Die Gemeinde Karlsfeld schließt einen Kooperationsvertrag mit dem Kreisjugendring. Denn man will der Jugendarbeit neuen Schwung geben.
Karlsfeld – „Wir hoffen, damit die Jugendarbeit wieder ins Laufen zu bringen“, so Karlsfelds Bürgermeister Stefan Kolbe zum Kooperationsvertrag, den er sowie die Vorsitzende des Kreisjugendrings Dachau, Julia Neumann, jetzt unterzeichneten. Der Hauptausschuss hatte vergangene Woche in nicht-öffentlicher Sitzung einen dementsprechenden Beschluss gefällt.
Jugendhaus und die Aufsuchende Jugendarbeit übergeben
Gemäß der Vereinbarung werden zwei von drei Säulen der Jugendarbeit in Karlsfeld künftig nicht mehr von der Gemeinde sondern vom Kreisjugendring verantwortet: das Jugendhaus und die Aufsuchende Jugendarbeit, also der Streetworker-Einsatz. Die Jugendsozialarbeit an der Mittelschule bleibt hingegen in der Hand der Gemeinde. Damit schlägt Karlsfeld den umgekehrten Weg ein wie die Gemeinde Bergkirchen, die die Zusammenarbeit mit dem Kreisjugendring aufgekündigt hat und die Jugendarbeit ab 2025 wieder selbst übernehmen will (wir berichteten).
Für die Jugend in der Gemeinde gab es seit einiger Zeit immer weniger Angebote: Das Ferienprogramm Mini-Karlsfeld konnte vergangenen Sommer nicht stattfinden. Die Öffnungszeiten des Jugendhauses wurden mangels Personal immer mehr ausgedünnt. Der Posten einer zweiten Streetworkerin konnte nicht besetzt werden. Und zum Ende des Jahres kündigte auch die Sozialpädagogin und Streetworkerin Charide Christin von der Ahe.
„Wir haben über zwei Jahre intensiv neue Kräfte gesucht“, sagt Kolbe. Vergeblich. Deshalb habe man sich zu einem „Paradigmenwechsel“ entschieden und dem Kreisjugendring diese Aufgaben übertragen. „Der hat mit seinem Portfolio bessere Möglichkeiten“, so Kolbe. Er sprach von einem „Zukunftsprojekt“, das als „zarte Pflanze aber auch gehegt und gepflegt werden muss“.

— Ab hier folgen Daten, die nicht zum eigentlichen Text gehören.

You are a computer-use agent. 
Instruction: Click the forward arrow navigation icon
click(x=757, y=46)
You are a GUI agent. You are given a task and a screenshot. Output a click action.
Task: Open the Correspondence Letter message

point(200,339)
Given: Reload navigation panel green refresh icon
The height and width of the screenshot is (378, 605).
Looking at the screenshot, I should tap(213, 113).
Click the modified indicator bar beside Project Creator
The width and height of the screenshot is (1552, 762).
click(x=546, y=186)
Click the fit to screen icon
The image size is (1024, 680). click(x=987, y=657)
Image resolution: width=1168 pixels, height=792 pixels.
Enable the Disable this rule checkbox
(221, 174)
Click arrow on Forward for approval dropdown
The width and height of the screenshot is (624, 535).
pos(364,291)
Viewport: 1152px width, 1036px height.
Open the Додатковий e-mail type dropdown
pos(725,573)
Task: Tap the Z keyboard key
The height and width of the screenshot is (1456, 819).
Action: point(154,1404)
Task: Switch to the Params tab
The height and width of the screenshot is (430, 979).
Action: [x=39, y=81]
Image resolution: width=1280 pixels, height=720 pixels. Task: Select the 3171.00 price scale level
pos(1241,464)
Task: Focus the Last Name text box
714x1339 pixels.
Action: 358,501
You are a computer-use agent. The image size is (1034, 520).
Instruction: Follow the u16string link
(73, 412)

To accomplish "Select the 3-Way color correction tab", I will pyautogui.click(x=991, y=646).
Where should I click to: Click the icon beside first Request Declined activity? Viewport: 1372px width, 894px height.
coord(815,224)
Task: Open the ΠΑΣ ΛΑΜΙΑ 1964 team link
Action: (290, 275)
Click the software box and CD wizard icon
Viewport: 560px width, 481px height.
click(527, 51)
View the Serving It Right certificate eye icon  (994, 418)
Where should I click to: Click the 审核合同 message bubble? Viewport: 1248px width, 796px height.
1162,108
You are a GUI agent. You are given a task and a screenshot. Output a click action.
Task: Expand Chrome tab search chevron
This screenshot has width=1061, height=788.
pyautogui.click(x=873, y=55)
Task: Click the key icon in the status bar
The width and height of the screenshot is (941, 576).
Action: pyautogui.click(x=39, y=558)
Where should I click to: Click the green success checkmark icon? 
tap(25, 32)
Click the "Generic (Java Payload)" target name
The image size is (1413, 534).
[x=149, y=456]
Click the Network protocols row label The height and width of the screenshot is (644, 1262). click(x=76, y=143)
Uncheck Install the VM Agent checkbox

KJR bringt Kontakte, Fähigkeiten und Erfahrungen mit
Der Kreisjugendring bringt sein Portfolio, also seine Kontakte, Fähigkeiten und Erfahrungen schon seit einiger Zeit in Karlsfeld ein, wie Geschäftsführer Ludwig Gasteiger sagte. Etwa bei der Ganztagsbildung an den Grundschulen einschließlich der Mittagsbetreuung. Das Konzept „Partnerschaft für Demokratie“ an der Mittelschule ist ein Erfolgsmodell. Das habe der bundesweit erste Preis für demokratische Schulentwicklung gezeigt, den die Mittelschule 2023 gewann.
Für die neue Aufgabe wolle man die Synergien und Ressourcen nutzen, die dem Verband zur Verfügung stehen, sagte die Vorsitzende Julia Neumann. Jugendarbeit solle wieder Spaß machen.
Die Leiterin der neuen Jugendarbeit in Karlsfeld, Katja Faig, hat schon ein Festival im Blick und will vor allem für das Jugendhaus längere Öffnungszeiten anbieten. Dafür braucht es freilich Mitarbeiter. Es wird eine Leitung für das Haus gesucht, eine pädagogische Kraft und jemand für die aufsuchende Jugendarbeit. Wenn auch das Personalmanagement ausgelagert wurde – die Kosten bleiben der Gemeinde: rund 650 000 Euro, wie Hauptamtsleiter Francesco Cataldo mitteilte. Der Vertrag läuft erst einmal für fünf Jahre. Ab dem 2. Februar 2024.